People with autism spectrum disorder have a broad range of abilities that sometimes differ from most other people. Individuals with autism display varied social and interactive skills, often have different ways of learning, and sometimes show restricted or repetitive behaviors. Many doctors and researchers study this group of brain disorders to help parents of children with autism understand symptoms that, in some cases, interfere with daily quality of life.
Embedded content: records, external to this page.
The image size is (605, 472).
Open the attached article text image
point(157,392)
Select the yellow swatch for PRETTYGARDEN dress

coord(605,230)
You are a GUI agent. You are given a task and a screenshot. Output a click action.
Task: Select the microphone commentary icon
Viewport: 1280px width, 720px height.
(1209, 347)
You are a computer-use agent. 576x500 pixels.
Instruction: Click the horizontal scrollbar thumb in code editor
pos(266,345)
But the brain is complicated, and studying the human brain is no easy task. Understandably, healthy human brain samples are not available to researchers, so scientists have come up with creative alternatives to study the brain. In the past, these methods have fallen short of re-creating all the things that make our brains, well, brain-ey. Now, scientists at University of Utah Health are generating clumps of human brain cells in a dish that resemble some features of a growing human brain. This innovation is improving brain research and helping us understand how conditions of the brain—including autism—may develop.
Autism: what to know
Autism spectrum disorder affects about 1 in 44 children, and boys are four times more likely than girls to be diagnosed. According to the American Brain Foundation, autism includes symptoms that can interfere with everyday function, creating challenges for communication and social engagement. It is considered a developmental disorder because symptoms generally appear before the age of two. Autism is influenced heavily by genetics, and scientists think that learning more about the genetics of the brain could help explain some of the symptoms of autism.
The dish on brain research
Alex Shcheglovitov, PhD, assistant professor of neurobiology at U of U Health, is now growing human brain organoids in a dish. These tiny brain clusters, which are about the size of a seed, are not "mini brains" exactly, but they do have some of the same brain functions that we see in humans. Shcheglovitov says that his lab wanted to create a reliable way of mimicking aspects of early human brain development to study health and disease.
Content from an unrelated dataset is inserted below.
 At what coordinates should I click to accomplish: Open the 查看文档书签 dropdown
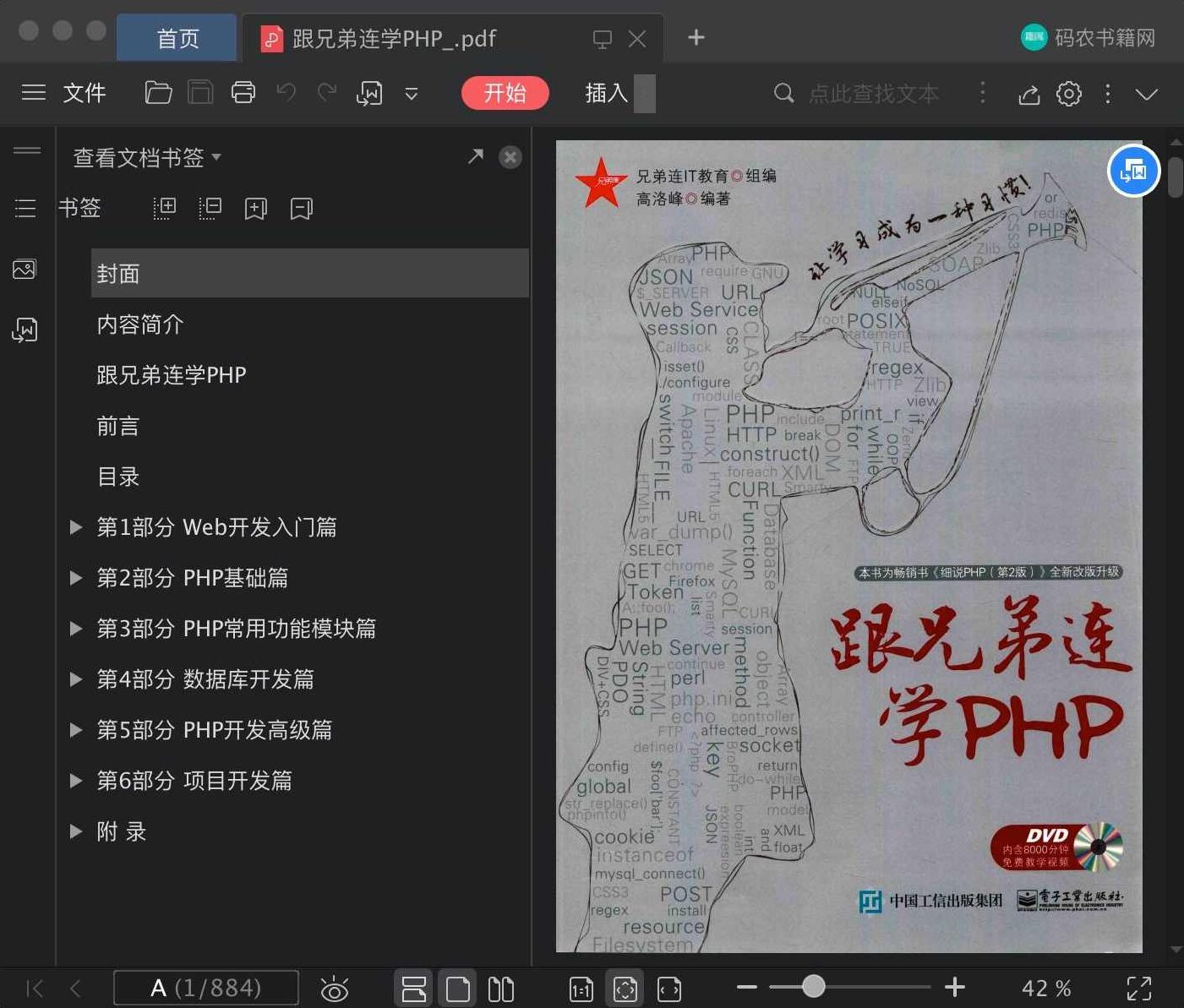144,158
In order to grow these brain clusters, scientists teach specific cells how to develop like brain cells. These trained cell clusters are like a small portion of the brain that contribute to language, emotion, and reasoning. Researchers can run tests to learn how the brain organoids respond in different conditions. They can also learn how different genetic mutations change the way that the brain functions and contribute to symptoms of autism.
Brain research could be key to understanding autism
Parents and caregivers often express that children with autism experience distress in various situations. For example, they tend to be sensitive to overstimulation or easily triggered by sensory overload. Shcheglovitov’s team tested their brain organoids grown in a dish and found that autism organoids respond to stimulation differently than typical organoids. This type of comparison is uncovering information about how autism arises and how symptoms manifest, proving useful in learning more about the inner workings of the brain.
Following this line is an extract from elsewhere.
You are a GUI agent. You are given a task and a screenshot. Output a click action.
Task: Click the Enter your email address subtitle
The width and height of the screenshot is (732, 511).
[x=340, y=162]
The future of brain research
Scientists are using brain organoids to test new, safer, and more effective drug treatments for many diseases. Researchers have even started growing personalized organoids from a patient’s own cells—this could one day help doctors find the best treatment for an individual before ever prescribing a medication.
These organoids are making a big impact in brain research. "It is an important step forward in our ability to model brain development in health and disease," Shcheglovitov says. His lab and others can now test the brain in ways they could not before, providing hope that we may one day understand autism and other brain disorders.